LA MER...Mais que se Passe-t-il en Mer ?
Un coup d'oeil rapide sur les statistiques de prises de saumons au Québec en 1994 nous laisse croire que la saison devrait compter parmi les meilleures des dernières années. Lorsque le compte sera complet incluant les données de l'Ungava qui sont partielles pour l'instant, on approchera le nombre magique de 20 000 saumons capturés en pêche sportive.

Si plusieurs pêcheurs sont très satisfaits de leurs résultats de pêche, les biologistes demeurent sur leur appétit: les mesures majeures de gestion prises au cours des dernières années, en particulier l'arrêt de la pêche commerciale à Terre-Neuve, au Groenland et sur la Haute et Moyenne-Côte-Nord, auraient dû permettre une amélioration de la survie du saumon en mer. Au lieu de cela, c'est l'inverse qui se produit. Les taux de retour observés comptent parmi les plus bas des dernières années.
Rappelons ici les données qui nous permettent d'affirmer ceci.
Depuis quelques années, nous avons consacré une partie importante de nos travaux de recherche à trois rivières: une en Gaspésie, la rivière Saint-Jean; une sur la Haute-Côte-Nord, la rivière de la Trinité; et l'autre, sur l'Ile d'Anticosti, la rivière Bec-Scie.
Sur ces trois rivières, nous avons capturé, à chaque année, un bon nombre de saumonneaux.
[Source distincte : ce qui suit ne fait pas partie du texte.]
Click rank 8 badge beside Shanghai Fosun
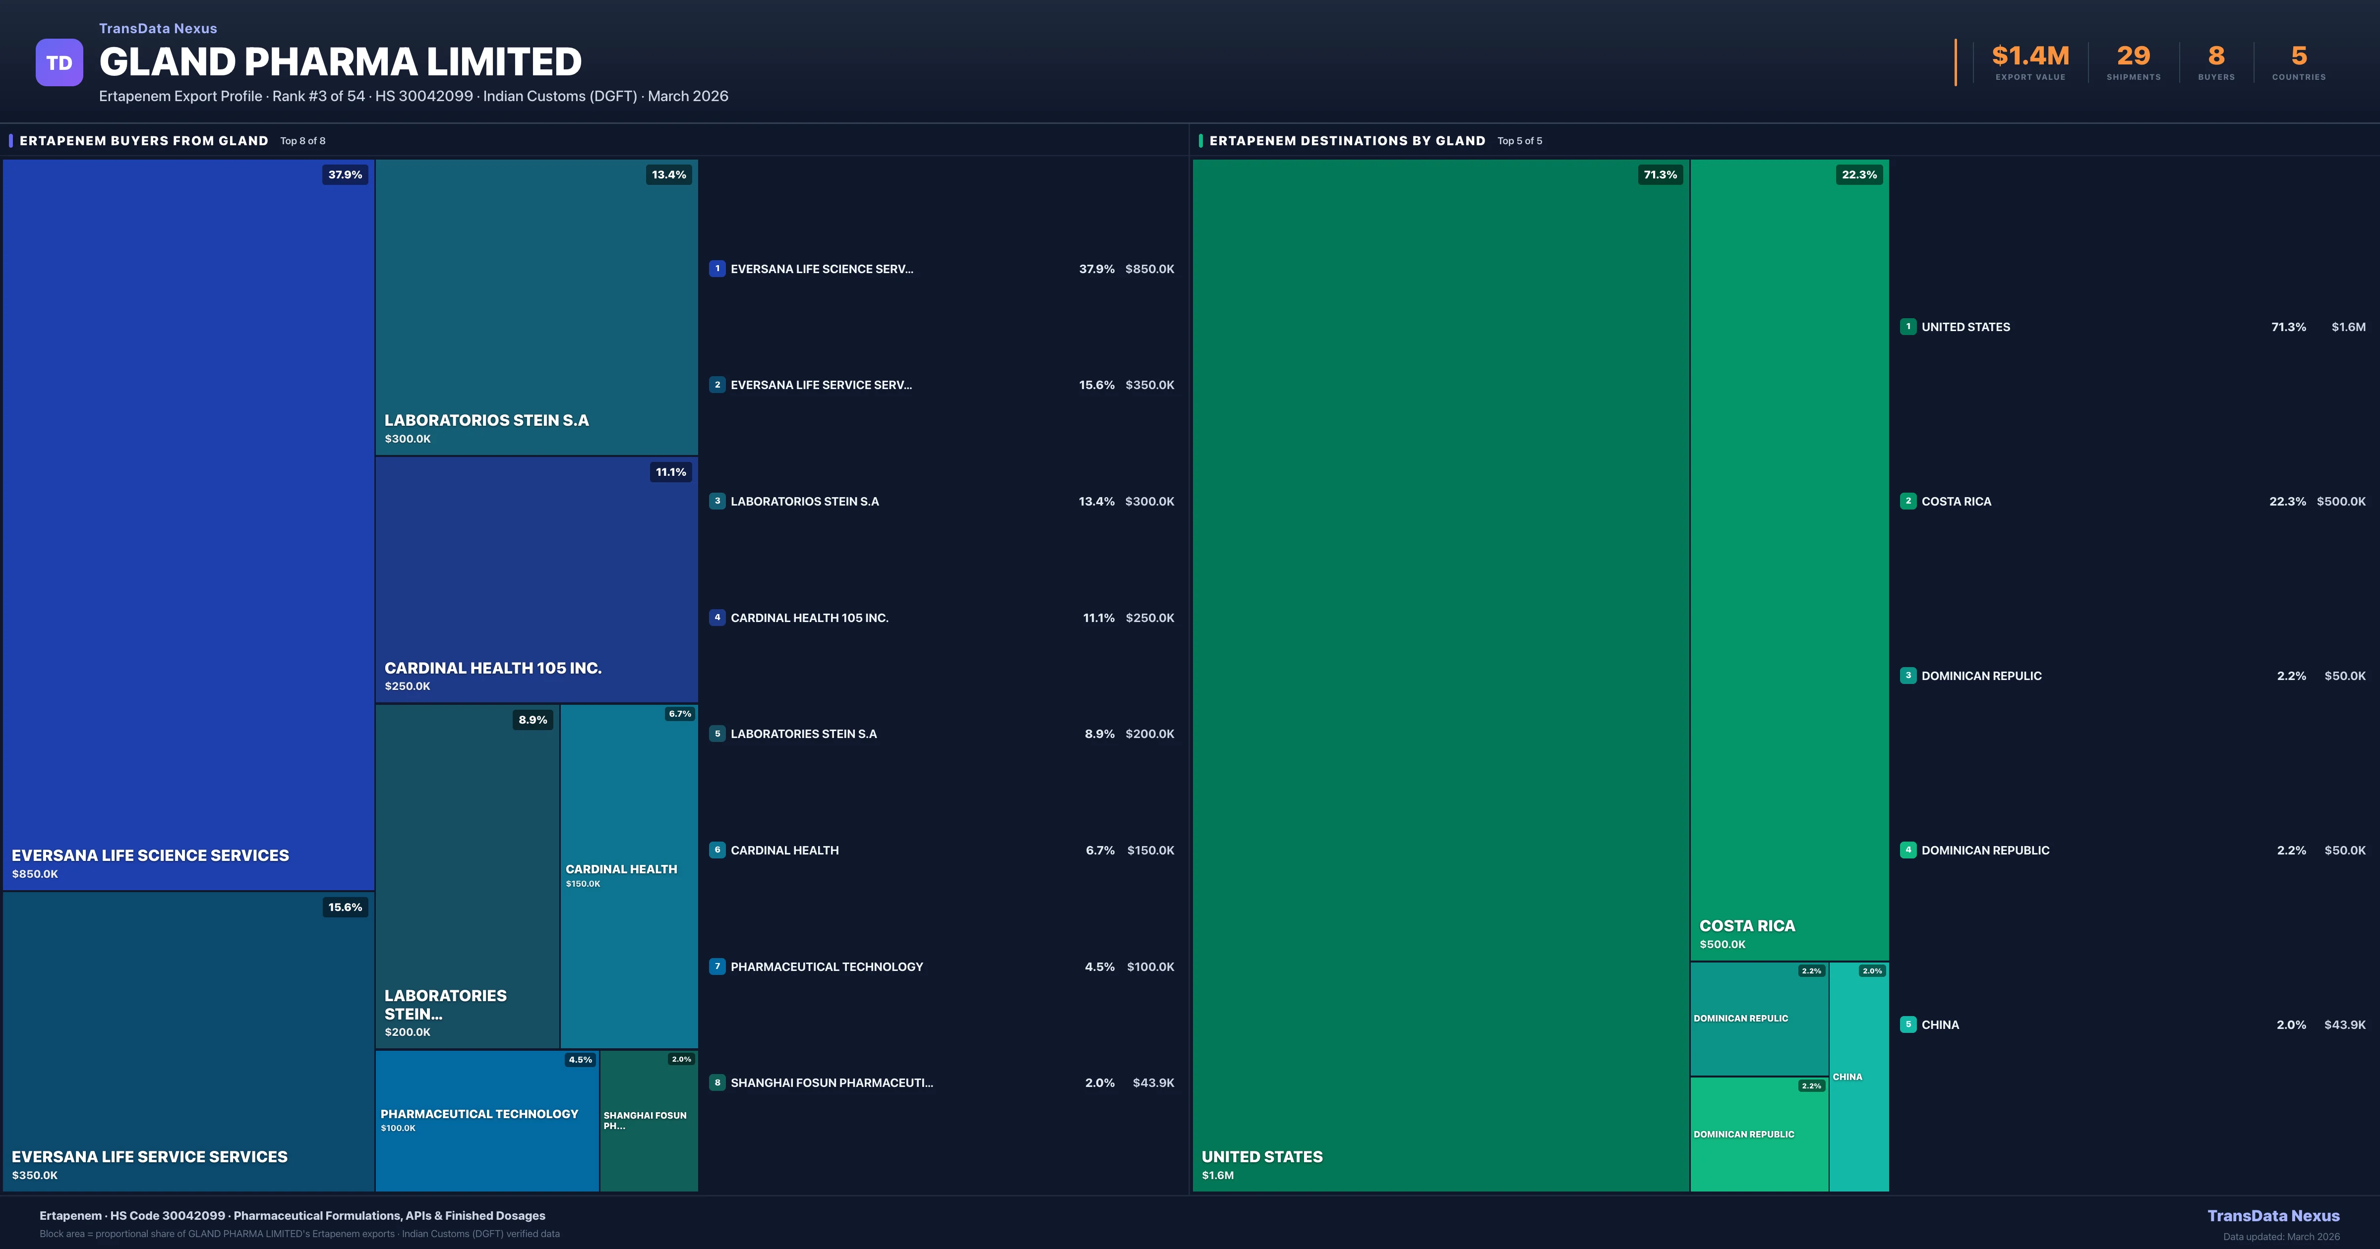The image size is (2380, 1249). pos(717,1083)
Nous en avons mesurés, marqués, comptés et nous avons recueilli des écailles sur un certain nombre afin de savoir combien d'entre eux, produits naturellement par ces rivières, entreprenaient leur longue migration en mer et quelles en étaient leurs caractéristiques.
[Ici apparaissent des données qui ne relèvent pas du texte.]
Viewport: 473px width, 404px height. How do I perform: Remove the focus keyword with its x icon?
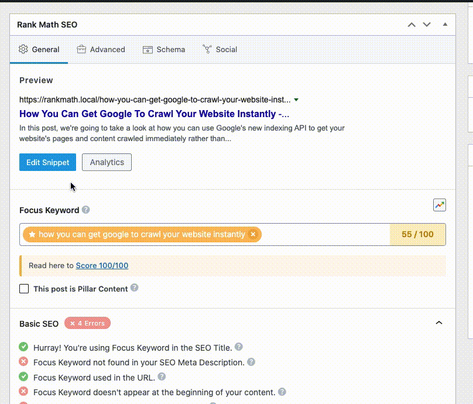pyautogui.click(x=252, y=234)
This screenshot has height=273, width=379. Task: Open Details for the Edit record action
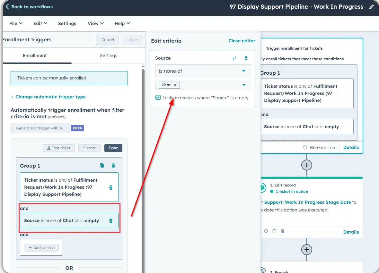351,232
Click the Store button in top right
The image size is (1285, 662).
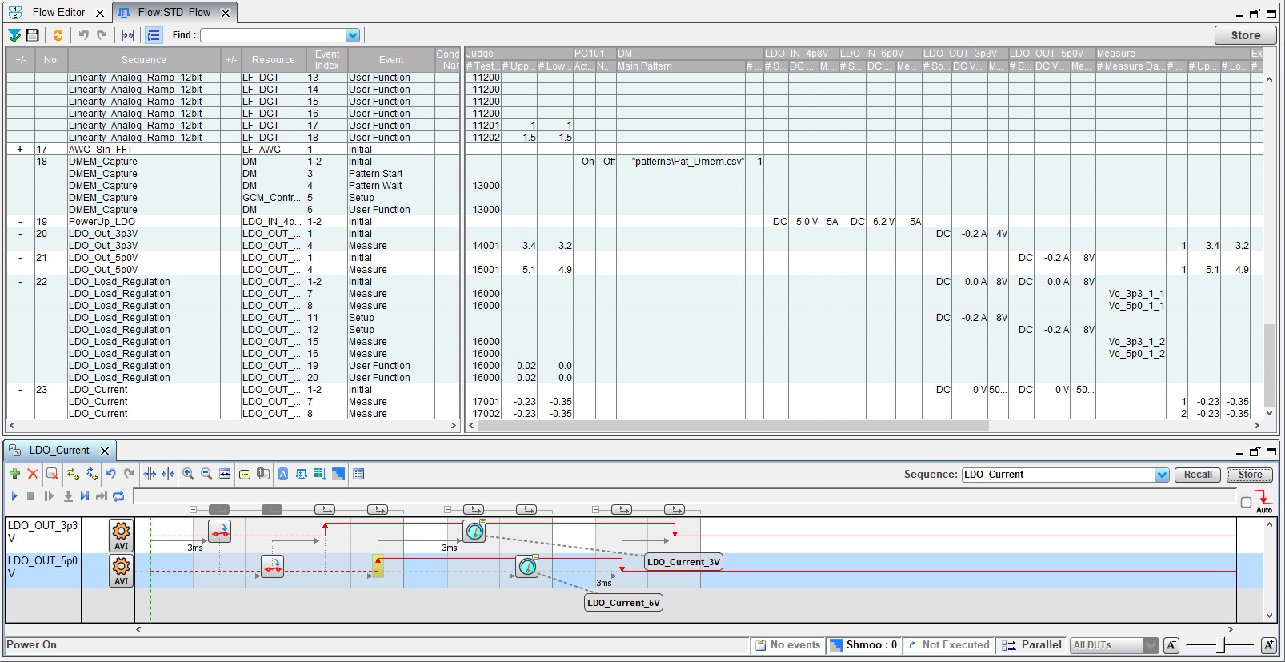coord(1245,35)
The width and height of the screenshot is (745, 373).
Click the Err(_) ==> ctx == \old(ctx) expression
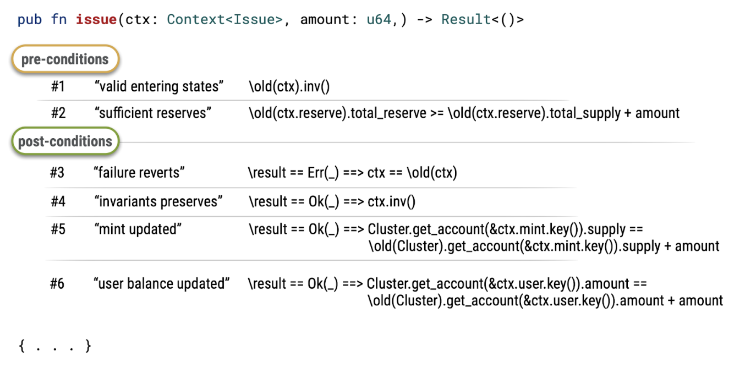[353, 173]

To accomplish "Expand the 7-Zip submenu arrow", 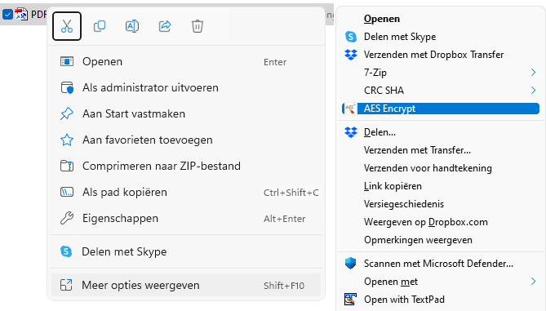I will [x=533, y=72].
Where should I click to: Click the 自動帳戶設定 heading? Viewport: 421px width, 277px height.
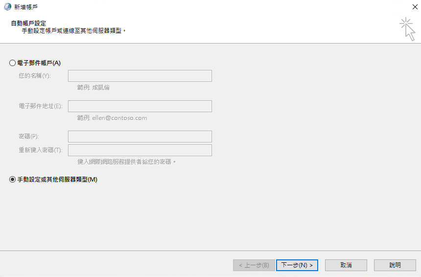coord(28,23)
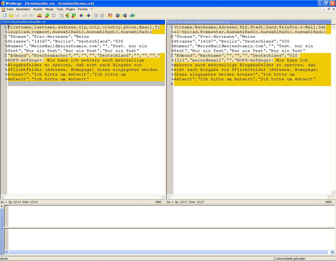Viewport: 336px width, 261px height.
Task: Click the Open folder toolbar icon
Action: [x=11, y=16]
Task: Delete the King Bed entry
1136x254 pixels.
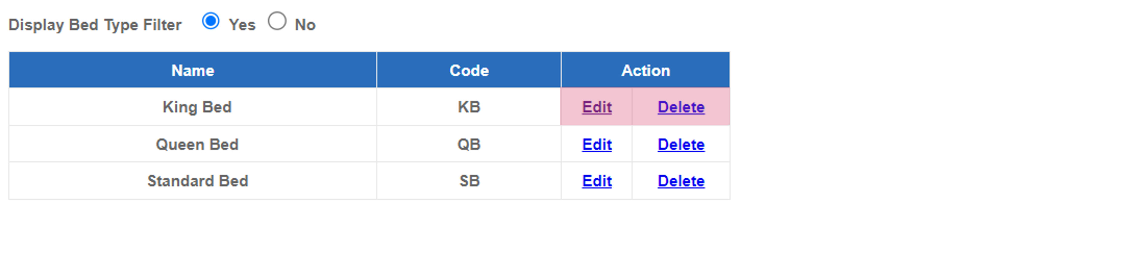Action: [681, 107]
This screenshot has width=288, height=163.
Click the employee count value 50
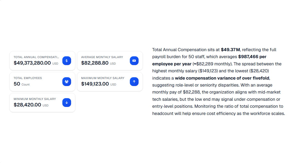[x=17, y=84]
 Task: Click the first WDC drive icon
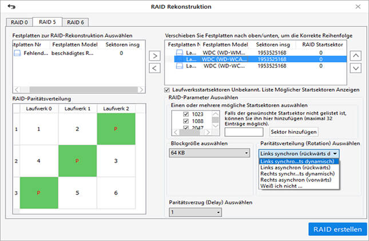click(x=180, y=52)
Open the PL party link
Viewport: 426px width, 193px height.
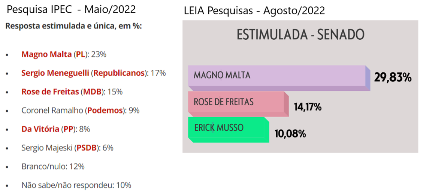(81, 54)
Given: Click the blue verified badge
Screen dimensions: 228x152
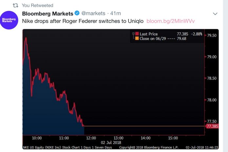Looking at the screenshot, I should point(77,13).
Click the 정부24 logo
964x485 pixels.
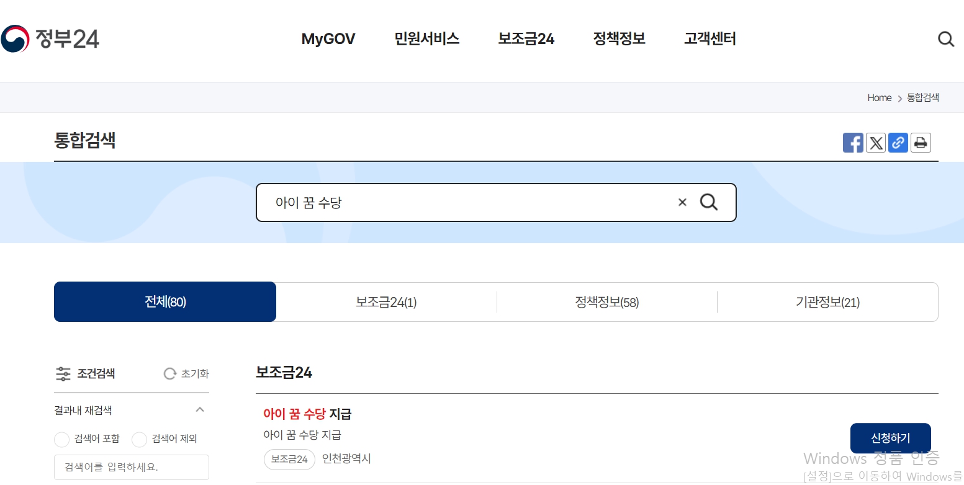tap(50, 38)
Deux autres rivières nous fournissent aussi de l'information. En Gaspésie, nous calculons annuellement le nombre de saumonneaux produits dans la rivière de l'Anse à la Barbe où toute la production est faite par notre incubateur expérimental. Enfin, nos collègues de la Côte-Nord évaluent le taux de retour des saumons ensemencés dans la rivière Aux Rochers grâce au contrôle qui est fait dans le piège de capture.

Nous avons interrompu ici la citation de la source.